* [DIRECTIONS]
From the article on XML Sitemaps, extract the passage beginning at "Sitemaps were designed" and ending with "is the URL.", copied word for word.

* [DOCUMENT SEGMENT]
______

BACK TO BASICS: Building an XML Sitemap
When we're speaking with new clients about search engine optimization best practices, one of the issues we discuss with them is the importance of building a Sitemap XML feed. What this feed does is list all of the pages on your Web site that you want the search engines to know about. While theoretically the search engines should be able to find all of your pages by following links, it still helps to have it there for completeness and to take advantage of the benefits that the webmaster tools offer.
For SEO purposes, it is essential that you (a) build an XML Sitemap and (b) keep it up-to-date in order to help improve spiderability and ensure that all the important pages on your site are crawled and indexed. Sitemaps give the search engines a complete list of the pages you want indexed, along with supplemental information about those pages, including how frequently the page is updated. This does not guarantee that all pages will be crawled or indexed, but it can help get your site spidered.
It's worth pointing out that an XML Sitemap is different from the standard site map that you include on your site. XML Sitemaps are feeds designed for search engines; they're not for people. They are merely lists of URLs with some optional Meta data about them that is meant to be spidered by a search engine. A site map, on the other hand, is a Web page on your site that is designed to be viewed by visitors and contains links to help them help navigate your site.
Sitemaps were designed to help sites that historically could not be crawled by the search engines (sites with dynamic content, Flash or Ajax) get their content spidered and listed in the index. That's not to say that using a XML Sitemap is a way around building a spiderable Web site however, since all it does it hand a list of available URLs to the search engines. When creating a new site, you want to make sure that you are creating it from a sound search engine optimizations standpoint. Creating an XML Sitemap will not pass on any link popularity, nor will it help with subject theming.
A Sitemap is created using XML (Extensible Markup Language), which is a type of markup language commonly used on the Web where tags can be created to share information. The required XML tags are: <urlset>, <url>, and <loc>. <urlset> and <url> are for formatting the XML, and <loc> is the URL.

______

* [COLLECTED DATA]
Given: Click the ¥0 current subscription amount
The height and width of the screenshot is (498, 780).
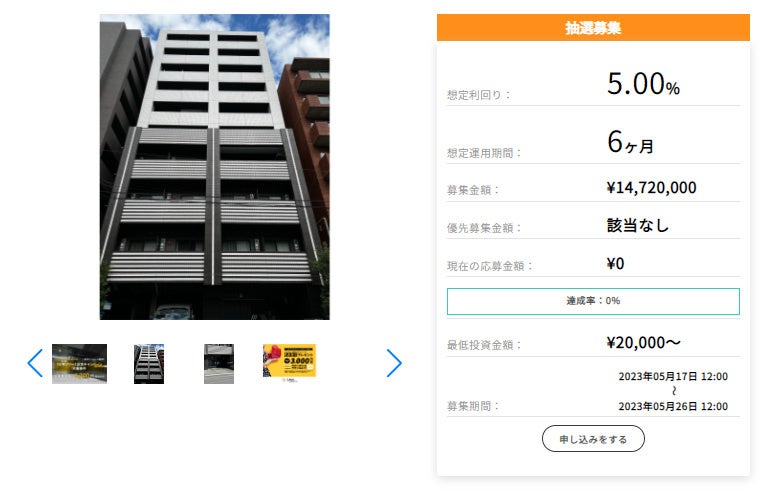Looking at the screenshot, I should 615,264.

______

* [TASK RESPONSE]
Sitemaps were designed to help sites that historically could not be crawled by the search engines (sites with dynamic content, Flash or Ajax) get their content spidered and listed in the index. That's not to say that using a XML Sitemap is a way around building a spiderable Web site however, since all it does it hand a list of available URLs to the search engines. When creating a new site, you want to make sure that you are creating it from a sound search engine optimizations standpoint. Creating an XML Sitemap will not pass on any link popularity, nor will it help with subject theming.
A Sitemap is created using XML (Extensible Markup Language), which is a type of markup language commonly used on the Web where tags can be created to share information. The required XML tags are: <urlset>, <url>, and <loc>. <urlset> and <url> are for formatting the XML, and <loc> is the URL.